▸ EXERCISE PROMPT
Reprint every line of the data, keeping each character intact.

── DATA PROVIDED

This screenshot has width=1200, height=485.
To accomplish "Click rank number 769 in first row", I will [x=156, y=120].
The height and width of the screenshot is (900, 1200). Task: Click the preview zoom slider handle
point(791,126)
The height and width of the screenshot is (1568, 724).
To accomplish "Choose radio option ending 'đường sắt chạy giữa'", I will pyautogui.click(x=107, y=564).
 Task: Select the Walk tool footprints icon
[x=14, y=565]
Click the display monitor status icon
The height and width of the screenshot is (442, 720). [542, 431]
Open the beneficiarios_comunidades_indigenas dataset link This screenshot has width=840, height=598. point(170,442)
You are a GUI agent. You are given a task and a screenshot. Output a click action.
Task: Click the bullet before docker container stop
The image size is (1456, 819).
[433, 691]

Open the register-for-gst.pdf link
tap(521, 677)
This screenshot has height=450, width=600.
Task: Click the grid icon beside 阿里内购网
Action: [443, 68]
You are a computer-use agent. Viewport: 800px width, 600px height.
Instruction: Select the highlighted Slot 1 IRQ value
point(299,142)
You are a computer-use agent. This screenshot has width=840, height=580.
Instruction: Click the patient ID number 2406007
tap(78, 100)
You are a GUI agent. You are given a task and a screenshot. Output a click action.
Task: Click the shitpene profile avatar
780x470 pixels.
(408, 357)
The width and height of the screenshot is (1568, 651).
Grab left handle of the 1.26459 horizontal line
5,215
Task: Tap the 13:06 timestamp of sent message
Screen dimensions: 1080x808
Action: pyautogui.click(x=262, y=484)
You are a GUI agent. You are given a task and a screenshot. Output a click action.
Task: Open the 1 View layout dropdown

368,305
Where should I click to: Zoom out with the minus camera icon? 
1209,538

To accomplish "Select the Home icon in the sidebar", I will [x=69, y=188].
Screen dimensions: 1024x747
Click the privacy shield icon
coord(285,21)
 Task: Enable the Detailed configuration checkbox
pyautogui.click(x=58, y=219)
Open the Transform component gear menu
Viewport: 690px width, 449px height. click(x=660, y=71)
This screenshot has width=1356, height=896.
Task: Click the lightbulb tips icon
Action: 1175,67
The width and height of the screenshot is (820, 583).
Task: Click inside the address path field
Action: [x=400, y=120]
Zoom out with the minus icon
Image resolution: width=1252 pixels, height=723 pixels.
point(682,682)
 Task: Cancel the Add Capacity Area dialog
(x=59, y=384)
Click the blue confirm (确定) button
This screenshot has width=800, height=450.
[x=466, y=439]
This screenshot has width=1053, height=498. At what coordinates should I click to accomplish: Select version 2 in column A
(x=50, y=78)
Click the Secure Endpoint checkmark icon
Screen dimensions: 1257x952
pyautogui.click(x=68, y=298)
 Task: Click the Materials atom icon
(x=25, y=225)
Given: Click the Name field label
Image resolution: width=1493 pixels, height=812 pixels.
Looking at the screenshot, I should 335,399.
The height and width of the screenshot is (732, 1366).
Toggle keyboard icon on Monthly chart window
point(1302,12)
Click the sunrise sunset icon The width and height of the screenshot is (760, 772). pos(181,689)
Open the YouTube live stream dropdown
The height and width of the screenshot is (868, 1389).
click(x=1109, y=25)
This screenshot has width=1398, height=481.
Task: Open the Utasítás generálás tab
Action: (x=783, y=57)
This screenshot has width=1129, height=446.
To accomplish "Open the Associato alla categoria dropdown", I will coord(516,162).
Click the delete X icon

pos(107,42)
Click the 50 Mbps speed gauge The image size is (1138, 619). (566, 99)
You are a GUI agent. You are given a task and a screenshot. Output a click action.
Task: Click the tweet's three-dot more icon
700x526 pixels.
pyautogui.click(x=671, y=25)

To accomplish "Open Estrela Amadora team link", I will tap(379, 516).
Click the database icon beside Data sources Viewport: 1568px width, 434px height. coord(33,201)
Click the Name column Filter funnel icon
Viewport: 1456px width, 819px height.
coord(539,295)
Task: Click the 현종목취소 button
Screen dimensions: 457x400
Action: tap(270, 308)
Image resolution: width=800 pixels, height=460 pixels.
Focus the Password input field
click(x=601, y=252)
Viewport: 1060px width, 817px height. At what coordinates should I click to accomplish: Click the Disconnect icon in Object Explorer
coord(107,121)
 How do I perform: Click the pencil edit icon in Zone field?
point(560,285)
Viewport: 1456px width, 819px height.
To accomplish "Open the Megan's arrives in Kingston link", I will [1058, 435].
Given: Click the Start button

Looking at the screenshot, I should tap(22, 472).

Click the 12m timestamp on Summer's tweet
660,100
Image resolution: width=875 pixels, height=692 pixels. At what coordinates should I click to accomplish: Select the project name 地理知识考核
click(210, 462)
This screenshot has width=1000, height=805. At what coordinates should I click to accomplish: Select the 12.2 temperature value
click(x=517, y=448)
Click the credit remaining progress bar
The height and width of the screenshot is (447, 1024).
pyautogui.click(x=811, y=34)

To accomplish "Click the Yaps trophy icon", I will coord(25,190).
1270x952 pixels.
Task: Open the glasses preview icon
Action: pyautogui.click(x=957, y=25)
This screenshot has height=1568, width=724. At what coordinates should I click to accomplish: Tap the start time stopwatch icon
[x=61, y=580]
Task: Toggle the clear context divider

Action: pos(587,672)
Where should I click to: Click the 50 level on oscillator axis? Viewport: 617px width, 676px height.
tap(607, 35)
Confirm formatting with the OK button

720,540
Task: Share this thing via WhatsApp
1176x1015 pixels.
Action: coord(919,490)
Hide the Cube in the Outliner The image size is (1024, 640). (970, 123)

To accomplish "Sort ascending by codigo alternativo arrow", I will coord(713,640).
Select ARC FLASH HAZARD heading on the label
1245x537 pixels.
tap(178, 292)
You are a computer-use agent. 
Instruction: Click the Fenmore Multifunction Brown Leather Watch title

────

▸ COMPLETED TASK
This screenshot has width=1200, height=485.
To accomplish "Click rank number 769 in first row", I will [x=156, y=120].
The height and width of the screenshot is (900, 1200). Task: Click the preview zoom slider handle
point(791,126)
The height and width of the screenshot is (1568, 724).
To accomplish "Choose radio option ending 'đường sắt chạy giữa'", I will pyautogui.click(x=107, y=564).
 Task: Select the Walk tool footprints icon
[x=14, y=565]
Click the display monitor status icon
The height and width of the screenshot is (442, 720). [542, 431]
Open the beneficiarios_comunidades_indigenas dataset link This screenshot has width=840, height=598. point(170,442)
You are a GUI agent. You are given a task and a screenshot. Output a click action.
Task: Click the bullet before docker container stop
The image size is (1456, 819).
[433, 691]

Open the register-for-gst.pdf link
tap(521, 677)
This screenshot has height=450, width=600.
Task: Click the grid icon beside 阿里内购网
Action: [443, 68]
You are a computer-use agent. Viewport: 800px width, 600px height.
Instruction: Select the highlighted Slot 1 IRQ value
point(299,142)
You are a computer-use agent. This screenshot has width=840, height=580.
Instruction: Click the patient ID number 2406007
tap(78, 100)
You are a GUI agent. You are given a task and a screenshot. Output a click action.
Task: Click the shitpene profile avatar
780x470 pixels.
(408, 357)
The width and height of the screenshot is (1568, 651).
Grab left handle of the 1.26459 horizontal line
5,215
Task: Tap the 13:06 timestamp of sent message
Screen dimensions: 1080x808
Action: pyautogui.click(x=262, y=484)
You are a GUI agent. You are given a task and a screenshot. Output a click action.
Task: Open the 1 View layout dropdown

368,305
Where should I click to: Zoom out with the minus camera icon? 
1209,538

To accomplish "Select the Home icon in the sidebar", I will [x=69, y=188].
Screen dimensions: 1024x747
Click the privacy shield icon
coord(285,21)
 Task: Enable the Detailed configuration checkbox
pyautogui.click(x=58, y=219)
Open the Transform component gear menu
Viewport: 690px width, 449px height. click(x=660, y=71)
This screenshot has width=1356, height=896.
Task: Click the lightbulb tips icon
Action: 1175,67
The width and height of the screenshot is (820, 583).
Task: Click inside the address path field
Action: [x=400, y=120]
Zoom out with the minus icon
Image resolution: width=1252 pixels, height=723 pixels.
point(682,682)
 Task: Cancel the Add Capacity Area dialog
(x=59, y=384)
Click the blue confirm (确定) button
This screenshot has width=800, height=450.
[x=466, y=439]
This screenshot has width=1053, height=498. At what coordinates should I click to accomplish: Select version 2 in column A
(x=50, y=78)
Click the Secure Endpoint checkmark icon
Screen dimensions: 1257x952
pyautogui.click(x=68, y=298)
 Task: Click the Materials atom icon
(x=25, y=225)
Given: Click the Name field label
Image resolution: width=1493 pixels, height=812 pixels.
Looking at the screenshot, I should 335,399.
The height and width of the screenshot is (732, 1366).
Toggle keyboard icon on Monthly chart window
point(1302,12)
Click the sunrise sunset icon The width and height of the screenshot is (760, 772). pos(181,689)
Open the YouTube live stream dropdown
The height and width of the screenshot is (868, 1389).
click(x=1109, y=25)
This screenshot has width=1398, height=481.
Task: Open the Utasítás generálás tab
Action: (x=783, y=57)
This screenshot has width=1129, height=446.
To accomplish "Open the Associato alla categoria dropdown", I will coord(516,162).
Click the delete X icon

pos(107,42)
Click the 50 Mbps speed gauge The image size is (1138, 619). (566, 99)
You are a GUI agent. You are given a task and a screenshot. Output a click action.
Task: Click the tweet's three-dot more icon
700x526 pixels.
pyautogui.click(x=671, y=25)

To accomplish "Open Estrela Amadora team link", I will tap(379, 516).
Click the database icon beside Data sources Viewport: 1568px width, 434px height. coord(33,201)
Click the Name column Filter funnel icon
Viewport: 1456px width, 819px height.
coord(539,295)
Task: Click the 현종목취소 button
Screen dimensions: 457x400
Action: tap(270, 308)
Image resolution: width=800 pixels, height=460 pixels.
Focus the Password input field
click(x=601, y=252)
Viewport: 1060px width, 817px height. At what coordinates should I click to accomplish: Click the Disconnect icon in Object Explorer
coord(107,121)
 How do I perform: Click the pencil edit icon in Zone field?
point(560,285)
Viewport: 1456px width, 819px height.
To accomplish "Open the Megan's arrives in Kingston link", I will [1058, 435].
Given: Click the Start button

Looking at the screenshot, I should tap(22, 472).

Click the 12m timestamp on Summer's tweet
660,100
Image resolution: width=875 pixels, height=692 pixels. At what coordinates should I click to accomplish: Select the project name 地理知识考核
click(210, 462)
This screenshot has width=1000, height=805. At what coordinates should I click to accomplish: Select the 12.2 temperature value
click(x=517, y=448)
Click the credit remaining progress bar
The height and width of the screenshot is (447, 1024).
pyautogui.click(x=811, y=34)

To accomplish "Click the Yaps trophy icon", I will coord(25,190).
1270x952 pixels.
Task: Open the glasses preview icon
Action: pyautogui.click(x=957, y=25)
This screenshot has height=1568, width=724. At what coordinates should I click to accomplish: Tap the start time stopwatch icon
[x=61, y=580]
Task: Toggle the clear context divider

Action: pos(587,672)
Where should I click to: Click the 50 level on oscillator axis? Viewport: 617px width, 676px height.
tap(607, 35)
Confirm formatting with the OK button

720,540
Task: Share this thing via WhatsApp
1176x1015 pixels.
Action: coord(919,490)
Hide the Cube in the Outliner The image size is (1024, 640). (970, 123)

To accomplish "Sort ascending by codigo alternativo arrow", I will coord(713,640).
Select ARC FLASH HAZARD heading on the label
1245x537 pixels.
tap(178, 292)
You are a computer-use agent. 
Instruction: Click the Fenmore Multifunction Brown Leather Watch title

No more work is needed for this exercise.